There are many drivers for this transition. First, many data and use cases that formed the bulk of the workload in Hadoop clusters were always event-based (for example, machine logs). Second, stream processors are maturing to the extent that they can handle more complex workloads. Stream processors can, in principle, execute most of the workloads that batch processors can with lower latency. Thus, there is little reason to use a batch processor when a stream processor can handle the same workload. Finally, new applications such as processing sensor data often require continuous queries, and can only be served by a streaming architecture. Typically, a stream architecture consists of the following three coarse components:
The first step, gathering the streams, depends heavily on the primary data sources. Events coming from databases, machine-generated logs, and even sensors need to be cleaned, schema-tized and forwarded to a central place. The second step, collecting the streams in one central place is the major focus of projects like Apache Kafka. Kafka offers brokers that collect streams, log and buffer them in a fault tolerant manner, as well as distribute them among the various consumers that are interested in the streams. The third and final step is actually doing some analysis on the streams. This is the step that for example creates counters, aggregates them, correlates values, joins different streams together, and creates derived data streams that can be further integrated into the platform. This step, the data routing and transformation fabric for streaming platforms that provides the necessary delivery guarantees along with the high-level programmability required by data analysts, is the step that Apache Flink™ implements.
At a high level, Flink is a framework for distributed data analysis. The core of Flink is a streaming iterative data flow engine. On top of the engine, Flink exposes two language-embedded fluent APIs, the DataSet API for consuming and processing batch data sources and the DataStream API for consuming and processing event streams. Recent additions to the project are domain-specific libraries and APIs built on top of these APIs, such as a Machine Learning library, a graph analysis library (Gelly), and a SQL-like API (Table). In addition, other projects can use Flink as a backend, currently Google Cloud Dataflow, Apache SAMOA (pending), and Apache MRQL. Flink is also extensible from the backend, being able to run in a variety of environments, such as locally, standalone Flink clusters, embedded in other applications, on top of YARN, and, as of recently, on top of Apache Tez (for batch programs only).
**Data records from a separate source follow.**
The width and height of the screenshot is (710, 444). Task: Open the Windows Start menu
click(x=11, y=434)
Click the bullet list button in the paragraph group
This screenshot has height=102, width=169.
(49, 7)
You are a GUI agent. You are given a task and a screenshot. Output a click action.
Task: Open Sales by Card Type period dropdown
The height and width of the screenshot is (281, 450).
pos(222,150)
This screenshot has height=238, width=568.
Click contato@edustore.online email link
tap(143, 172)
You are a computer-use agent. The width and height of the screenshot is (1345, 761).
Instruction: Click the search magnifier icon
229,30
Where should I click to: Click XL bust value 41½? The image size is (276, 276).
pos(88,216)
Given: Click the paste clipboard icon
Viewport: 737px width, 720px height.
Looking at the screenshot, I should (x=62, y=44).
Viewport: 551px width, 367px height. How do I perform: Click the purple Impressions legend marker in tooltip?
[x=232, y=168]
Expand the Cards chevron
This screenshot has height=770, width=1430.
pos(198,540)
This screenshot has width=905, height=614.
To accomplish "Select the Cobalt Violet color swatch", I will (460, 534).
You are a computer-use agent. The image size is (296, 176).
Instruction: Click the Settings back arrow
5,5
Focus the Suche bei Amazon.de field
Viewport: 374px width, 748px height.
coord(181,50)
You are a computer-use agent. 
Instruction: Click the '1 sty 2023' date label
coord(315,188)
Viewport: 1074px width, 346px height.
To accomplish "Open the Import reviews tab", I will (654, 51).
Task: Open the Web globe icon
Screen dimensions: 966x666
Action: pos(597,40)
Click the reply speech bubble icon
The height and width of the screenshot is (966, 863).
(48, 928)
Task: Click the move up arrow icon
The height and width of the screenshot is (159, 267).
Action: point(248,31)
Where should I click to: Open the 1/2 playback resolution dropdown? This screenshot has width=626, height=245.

Flink can be used for both batch and stream processing. The dataflow runtime treats batch programs as a special case of streaming programs. Confused? You shouldn’t be. Think for example about the fact that even MapReduce reads HDFS files as file streams. Flink’s runtime is following this idea consistently to the end, streaming batch data all the way, including shuffles. Batch data sources are to Flink finite streams, while proper event streams are infinite streams. Admittedly, the batch API and ecosystem of Flink is more developed at this point, but the streaming ecosystem is catching up quickly. In order to explain this better, let us jump into the details. Instead of talking about how Flink processes data streams in isolation, we would like to present 8 building blocks that, in our experience, are fundamental for stream processors and how Flink supports or plans to support these.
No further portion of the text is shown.